Task instructions. Report only the number of lines in the entries below that hold the word "tree".

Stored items
>>>>

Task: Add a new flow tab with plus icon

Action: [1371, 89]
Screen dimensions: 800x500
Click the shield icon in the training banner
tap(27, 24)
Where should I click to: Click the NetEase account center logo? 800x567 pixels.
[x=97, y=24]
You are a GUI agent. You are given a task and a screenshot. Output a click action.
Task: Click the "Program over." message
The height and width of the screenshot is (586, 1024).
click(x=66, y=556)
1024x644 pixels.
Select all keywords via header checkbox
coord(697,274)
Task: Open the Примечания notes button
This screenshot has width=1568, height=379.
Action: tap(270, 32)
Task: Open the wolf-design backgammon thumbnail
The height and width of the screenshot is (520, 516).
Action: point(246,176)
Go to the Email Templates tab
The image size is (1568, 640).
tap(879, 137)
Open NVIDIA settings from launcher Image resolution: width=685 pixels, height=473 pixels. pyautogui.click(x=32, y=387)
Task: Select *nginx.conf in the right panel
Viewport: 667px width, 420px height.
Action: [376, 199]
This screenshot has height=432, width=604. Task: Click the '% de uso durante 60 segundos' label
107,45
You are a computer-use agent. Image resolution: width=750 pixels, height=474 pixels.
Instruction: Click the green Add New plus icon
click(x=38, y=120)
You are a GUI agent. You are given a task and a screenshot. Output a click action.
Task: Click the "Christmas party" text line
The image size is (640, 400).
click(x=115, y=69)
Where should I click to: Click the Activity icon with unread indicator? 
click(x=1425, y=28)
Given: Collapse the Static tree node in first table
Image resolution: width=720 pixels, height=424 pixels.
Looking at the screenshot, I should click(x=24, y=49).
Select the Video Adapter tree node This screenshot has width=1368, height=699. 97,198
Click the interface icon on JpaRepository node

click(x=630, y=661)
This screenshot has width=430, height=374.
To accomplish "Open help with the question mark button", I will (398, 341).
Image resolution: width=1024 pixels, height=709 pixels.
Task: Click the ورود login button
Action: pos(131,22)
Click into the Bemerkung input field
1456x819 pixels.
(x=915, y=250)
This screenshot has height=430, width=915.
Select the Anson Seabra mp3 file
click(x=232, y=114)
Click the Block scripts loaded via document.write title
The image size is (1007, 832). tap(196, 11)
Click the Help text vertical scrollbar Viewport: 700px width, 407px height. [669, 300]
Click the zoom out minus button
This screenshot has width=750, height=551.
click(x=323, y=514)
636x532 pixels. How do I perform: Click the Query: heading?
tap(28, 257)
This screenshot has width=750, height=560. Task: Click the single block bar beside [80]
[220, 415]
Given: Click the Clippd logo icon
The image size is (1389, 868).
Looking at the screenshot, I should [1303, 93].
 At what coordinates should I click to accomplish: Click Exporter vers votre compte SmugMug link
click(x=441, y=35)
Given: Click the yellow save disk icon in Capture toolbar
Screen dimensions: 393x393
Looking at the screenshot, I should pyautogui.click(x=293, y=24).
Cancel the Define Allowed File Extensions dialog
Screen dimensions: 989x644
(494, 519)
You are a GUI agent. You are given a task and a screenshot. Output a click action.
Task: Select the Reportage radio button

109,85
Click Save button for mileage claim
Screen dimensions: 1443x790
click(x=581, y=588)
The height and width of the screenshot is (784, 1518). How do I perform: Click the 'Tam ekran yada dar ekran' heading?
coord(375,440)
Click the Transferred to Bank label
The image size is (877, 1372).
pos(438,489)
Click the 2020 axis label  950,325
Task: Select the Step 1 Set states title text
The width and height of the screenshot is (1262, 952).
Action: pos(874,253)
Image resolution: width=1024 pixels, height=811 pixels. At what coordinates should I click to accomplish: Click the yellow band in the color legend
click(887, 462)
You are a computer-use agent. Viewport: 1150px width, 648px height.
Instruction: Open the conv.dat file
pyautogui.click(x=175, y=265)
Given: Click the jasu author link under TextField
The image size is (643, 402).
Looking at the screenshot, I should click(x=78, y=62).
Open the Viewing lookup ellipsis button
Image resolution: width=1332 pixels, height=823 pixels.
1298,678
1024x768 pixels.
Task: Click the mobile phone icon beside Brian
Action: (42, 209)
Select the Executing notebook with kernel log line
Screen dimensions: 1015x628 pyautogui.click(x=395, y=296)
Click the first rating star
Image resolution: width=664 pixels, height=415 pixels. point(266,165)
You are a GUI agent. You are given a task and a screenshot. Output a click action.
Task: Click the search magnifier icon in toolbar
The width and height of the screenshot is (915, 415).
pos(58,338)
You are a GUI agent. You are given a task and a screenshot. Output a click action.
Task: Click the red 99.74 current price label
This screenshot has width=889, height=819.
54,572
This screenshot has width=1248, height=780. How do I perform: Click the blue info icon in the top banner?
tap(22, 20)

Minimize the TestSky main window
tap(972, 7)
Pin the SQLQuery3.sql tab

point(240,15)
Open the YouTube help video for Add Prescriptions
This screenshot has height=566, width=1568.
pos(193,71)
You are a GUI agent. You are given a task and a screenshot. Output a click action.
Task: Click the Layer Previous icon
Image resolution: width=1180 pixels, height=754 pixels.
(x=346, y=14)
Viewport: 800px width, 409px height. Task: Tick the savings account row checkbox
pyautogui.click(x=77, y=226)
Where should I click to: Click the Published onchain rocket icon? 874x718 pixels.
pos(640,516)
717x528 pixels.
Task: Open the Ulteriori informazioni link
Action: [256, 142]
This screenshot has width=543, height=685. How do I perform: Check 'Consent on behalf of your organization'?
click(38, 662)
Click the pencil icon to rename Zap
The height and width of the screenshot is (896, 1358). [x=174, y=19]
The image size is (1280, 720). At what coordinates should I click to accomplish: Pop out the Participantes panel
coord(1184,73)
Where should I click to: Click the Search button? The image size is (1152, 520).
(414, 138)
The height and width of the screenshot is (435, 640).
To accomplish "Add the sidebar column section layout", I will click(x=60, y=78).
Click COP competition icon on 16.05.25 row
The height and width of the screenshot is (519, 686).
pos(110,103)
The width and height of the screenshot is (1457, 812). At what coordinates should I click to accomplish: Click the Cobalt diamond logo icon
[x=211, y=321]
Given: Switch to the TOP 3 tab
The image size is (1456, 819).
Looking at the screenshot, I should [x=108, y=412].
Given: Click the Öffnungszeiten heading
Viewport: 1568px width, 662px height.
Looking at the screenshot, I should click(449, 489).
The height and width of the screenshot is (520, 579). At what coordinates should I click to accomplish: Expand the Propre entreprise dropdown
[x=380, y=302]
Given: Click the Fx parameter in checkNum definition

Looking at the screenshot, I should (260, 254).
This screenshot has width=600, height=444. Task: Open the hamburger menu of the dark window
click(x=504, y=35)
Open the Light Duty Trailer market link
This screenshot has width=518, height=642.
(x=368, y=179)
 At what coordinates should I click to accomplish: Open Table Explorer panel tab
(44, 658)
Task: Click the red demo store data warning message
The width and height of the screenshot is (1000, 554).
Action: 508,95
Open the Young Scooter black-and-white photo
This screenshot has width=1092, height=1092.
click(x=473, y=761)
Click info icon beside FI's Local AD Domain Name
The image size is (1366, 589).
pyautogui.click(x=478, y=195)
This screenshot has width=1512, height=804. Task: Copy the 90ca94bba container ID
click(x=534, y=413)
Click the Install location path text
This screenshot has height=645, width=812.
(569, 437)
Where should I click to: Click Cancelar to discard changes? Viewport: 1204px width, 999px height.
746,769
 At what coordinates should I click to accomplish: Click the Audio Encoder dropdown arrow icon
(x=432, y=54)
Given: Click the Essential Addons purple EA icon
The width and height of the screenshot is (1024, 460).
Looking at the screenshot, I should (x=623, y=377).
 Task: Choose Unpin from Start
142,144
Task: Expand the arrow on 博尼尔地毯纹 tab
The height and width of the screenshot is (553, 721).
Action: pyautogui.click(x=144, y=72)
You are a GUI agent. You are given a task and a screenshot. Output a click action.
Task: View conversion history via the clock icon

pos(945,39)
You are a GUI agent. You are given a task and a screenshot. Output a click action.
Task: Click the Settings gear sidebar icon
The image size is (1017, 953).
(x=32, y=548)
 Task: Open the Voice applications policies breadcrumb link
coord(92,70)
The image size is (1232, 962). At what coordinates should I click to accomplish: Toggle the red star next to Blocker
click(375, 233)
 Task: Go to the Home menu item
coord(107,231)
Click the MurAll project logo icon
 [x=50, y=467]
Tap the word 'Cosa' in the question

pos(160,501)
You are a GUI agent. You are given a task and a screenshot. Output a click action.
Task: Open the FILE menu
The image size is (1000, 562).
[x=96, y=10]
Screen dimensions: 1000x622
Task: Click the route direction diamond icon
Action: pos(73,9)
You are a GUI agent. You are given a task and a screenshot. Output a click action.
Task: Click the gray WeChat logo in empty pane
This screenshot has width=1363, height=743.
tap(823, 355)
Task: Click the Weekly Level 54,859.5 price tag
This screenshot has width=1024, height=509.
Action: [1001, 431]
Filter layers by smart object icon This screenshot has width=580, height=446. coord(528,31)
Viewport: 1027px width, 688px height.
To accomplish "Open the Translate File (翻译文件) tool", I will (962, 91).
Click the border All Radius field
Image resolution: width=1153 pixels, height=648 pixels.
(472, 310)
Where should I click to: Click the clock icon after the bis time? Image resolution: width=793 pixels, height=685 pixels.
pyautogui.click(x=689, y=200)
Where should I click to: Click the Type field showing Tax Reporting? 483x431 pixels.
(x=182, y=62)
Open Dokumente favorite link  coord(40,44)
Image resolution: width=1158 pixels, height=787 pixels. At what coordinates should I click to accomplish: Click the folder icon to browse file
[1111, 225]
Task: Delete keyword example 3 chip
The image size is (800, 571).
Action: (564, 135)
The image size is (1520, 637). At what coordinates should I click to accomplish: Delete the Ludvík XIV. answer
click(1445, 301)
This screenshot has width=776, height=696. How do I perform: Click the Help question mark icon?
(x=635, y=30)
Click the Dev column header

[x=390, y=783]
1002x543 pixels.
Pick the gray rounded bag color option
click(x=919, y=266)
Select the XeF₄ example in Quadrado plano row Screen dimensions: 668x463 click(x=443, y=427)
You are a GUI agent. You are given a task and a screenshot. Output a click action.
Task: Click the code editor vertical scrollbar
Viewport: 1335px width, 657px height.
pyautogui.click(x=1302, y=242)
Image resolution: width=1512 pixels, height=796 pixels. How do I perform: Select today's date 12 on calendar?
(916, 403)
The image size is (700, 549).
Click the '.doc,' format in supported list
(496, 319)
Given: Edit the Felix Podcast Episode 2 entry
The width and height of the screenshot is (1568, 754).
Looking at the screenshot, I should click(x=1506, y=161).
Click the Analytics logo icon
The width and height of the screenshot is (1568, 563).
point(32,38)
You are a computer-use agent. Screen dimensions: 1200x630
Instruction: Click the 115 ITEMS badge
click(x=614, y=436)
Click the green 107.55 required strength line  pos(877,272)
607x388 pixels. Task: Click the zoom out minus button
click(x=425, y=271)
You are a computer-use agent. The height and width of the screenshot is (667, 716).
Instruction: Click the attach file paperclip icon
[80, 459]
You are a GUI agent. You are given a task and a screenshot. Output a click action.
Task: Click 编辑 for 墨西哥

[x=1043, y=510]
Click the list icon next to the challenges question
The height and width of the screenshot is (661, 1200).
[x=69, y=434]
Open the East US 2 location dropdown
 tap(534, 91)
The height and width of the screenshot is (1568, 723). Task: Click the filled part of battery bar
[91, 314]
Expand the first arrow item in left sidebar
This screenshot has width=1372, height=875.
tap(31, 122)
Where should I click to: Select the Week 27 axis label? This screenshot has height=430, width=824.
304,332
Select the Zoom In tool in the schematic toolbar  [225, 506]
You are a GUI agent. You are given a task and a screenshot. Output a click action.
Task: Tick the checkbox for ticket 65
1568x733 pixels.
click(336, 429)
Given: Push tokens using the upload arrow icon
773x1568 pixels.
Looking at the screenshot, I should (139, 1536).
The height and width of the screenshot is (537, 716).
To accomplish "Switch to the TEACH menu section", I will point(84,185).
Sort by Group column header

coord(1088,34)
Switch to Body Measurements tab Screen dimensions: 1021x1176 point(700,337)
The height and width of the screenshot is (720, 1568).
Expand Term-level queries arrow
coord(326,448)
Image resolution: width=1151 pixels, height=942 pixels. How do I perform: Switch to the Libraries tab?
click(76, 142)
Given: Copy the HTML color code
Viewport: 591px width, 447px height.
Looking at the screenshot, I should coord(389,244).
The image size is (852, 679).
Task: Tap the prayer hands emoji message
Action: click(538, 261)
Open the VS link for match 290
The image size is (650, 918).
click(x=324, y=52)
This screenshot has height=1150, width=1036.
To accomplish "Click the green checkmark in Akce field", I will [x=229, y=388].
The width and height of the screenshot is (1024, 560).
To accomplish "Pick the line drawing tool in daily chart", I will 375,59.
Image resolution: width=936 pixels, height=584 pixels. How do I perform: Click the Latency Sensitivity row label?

<<<<

Written solution. 2